Now that the LSAT exam is behind you and your first semester of law school has begun, you may have already noticed how different the environment is from that of your previous university. Your classes are structured differently, your professors are stricter and more professional, and it likely feels as though all you do is take notes. After all, there is so much information being passed on to you in each and every class, you could not possibly retain it all by memory alone.
Therefore, it is imperative you refine your note-taking process to accommodate your learning style and any class policies that may be in place as well. With that in mind, let us explore some effective methods of writing notes in law school.

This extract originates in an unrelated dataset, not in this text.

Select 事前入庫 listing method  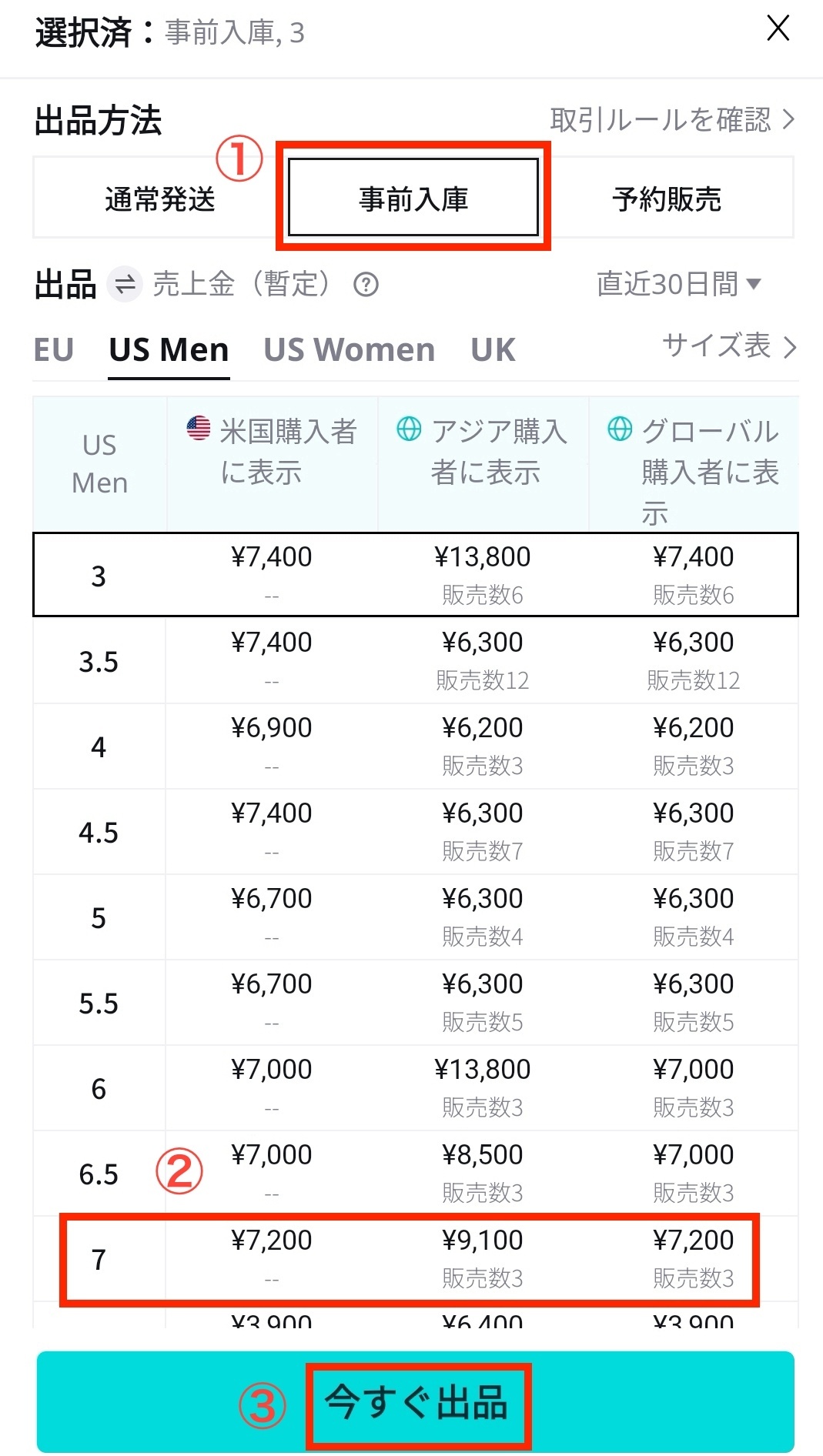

Sometimes, professors will send outlines of the topics that will be covered in your next meeting. If that is the case in one or more of your courses, be sure to take advantage of and utilize those documents throughout the week. This can be achieved by adding any pertinent, reading-related notes to each corresponding section of the outline and reviewing the full document before your next class.
By taking such an approach, you will already have a decent understanding of each concept before your professor covers them, meaning you will have the time to take additional notes and fill in other concepts as they crop up during class.
Whether you prefer handwriting notes or taking them on a computer or tablet, it is imperative you keep your note-taking habits consistent, as frequently switching up methods or softwares will often lead to confusion and disorganization.
However, if one or more of your professors has a no-computer policy in their classes, be sure to improve your handwriting skills and dedicate a bit of time to typing up and organizing those notes on the device of your choice. That way, your notes remain consistent and easy to find.
Nothing will slow you down more than spending time writing every last thing your professor says. Instead, put your energy into engaging with the class materials and discussions, then take quick notes as important points come. Otherwise, you will find yourself with lengthy transcriptions of every class that hold little to no value.
Regardless of how skilled said classmate is at recording important facts from class, it is scientifically proven that writing — specifically, handwriting — your own notes boosts retention and fosters a deeper understanding of concepts. Therefore, it is better that you take the time to write your own notes or observations, no matter how tedious or unappealing the task may seem.
Taking notes in law school is not necessarily rocket science. However, it requires much more thought and intention than taking notes in undergraduate school did. By following the above steps, you will set yourself up for long-term success inside and outside of the classroom.